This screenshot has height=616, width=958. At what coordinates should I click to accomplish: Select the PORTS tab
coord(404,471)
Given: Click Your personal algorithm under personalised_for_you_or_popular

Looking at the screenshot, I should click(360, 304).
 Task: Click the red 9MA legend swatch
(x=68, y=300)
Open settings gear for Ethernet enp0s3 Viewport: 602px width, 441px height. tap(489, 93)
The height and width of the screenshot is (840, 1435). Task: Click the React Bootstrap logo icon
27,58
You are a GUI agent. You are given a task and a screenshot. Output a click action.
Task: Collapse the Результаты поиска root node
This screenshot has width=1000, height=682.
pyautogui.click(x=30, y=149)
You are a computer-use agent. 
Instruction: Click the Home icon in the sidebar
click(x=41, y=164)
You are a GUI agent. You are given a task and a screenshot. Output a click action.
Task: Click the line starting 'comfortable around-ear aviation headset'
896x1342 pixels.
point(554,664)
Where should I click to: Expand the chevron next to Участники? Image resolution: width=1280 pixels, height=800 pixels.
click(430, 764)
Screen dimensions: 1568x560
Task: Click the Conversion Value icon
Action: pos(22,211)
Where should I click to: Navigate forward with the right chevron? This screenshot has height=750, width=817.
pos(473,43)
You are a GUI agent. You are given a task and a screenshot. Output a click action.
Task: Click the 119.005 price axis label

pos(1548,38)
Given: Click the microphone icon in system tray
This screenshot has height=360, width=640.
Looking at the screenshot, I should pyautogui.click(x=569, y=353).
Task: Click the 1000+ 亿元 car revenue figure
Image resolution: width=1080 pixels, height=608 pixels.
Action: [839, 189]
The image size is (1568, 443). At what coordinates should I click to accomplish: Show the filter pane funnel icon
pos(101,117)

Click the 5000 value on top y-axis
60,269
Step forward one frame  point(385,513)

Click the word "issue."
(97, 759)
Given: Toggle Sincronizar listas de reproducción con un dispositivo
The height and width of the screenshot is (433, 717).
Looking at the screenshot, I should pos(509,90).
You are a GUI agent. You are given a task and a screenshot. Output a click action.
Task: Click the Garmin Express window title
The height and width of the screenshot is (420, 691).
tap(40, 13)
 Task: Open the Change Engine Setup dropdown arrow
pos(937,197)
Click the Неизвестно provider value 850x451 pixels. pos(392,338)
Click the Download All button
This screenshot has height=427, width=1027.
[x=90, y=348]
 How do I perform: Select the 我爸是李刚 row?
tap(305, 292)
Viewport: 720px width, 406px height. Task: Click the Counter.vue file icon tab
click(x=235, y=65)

**Exercise instructions**
Repeat exactly the lines from the one containing "Task: Click the Garmin Express window title" to the end of the records.

**Answer box**
Task: Click the Garmin Express window title
The height and width of the screenshot is (420, 691).
tap(40, 13)
 Task: Open the Change Engine Setup dropdown arrow
pos(937,197)
Click the Неизвестно provider value 850x451 pixels. pos(392,338)
Click the Download All button
This screenshot has height=427, width=1027.
[x=90, y=348]
 How do I perform: Select the 我爸是李刚 row?
tap(305, 292)
Viewport: 720px width, 406px height. Task: Click the Counter.vue file icon tab
click(x=235, y=65)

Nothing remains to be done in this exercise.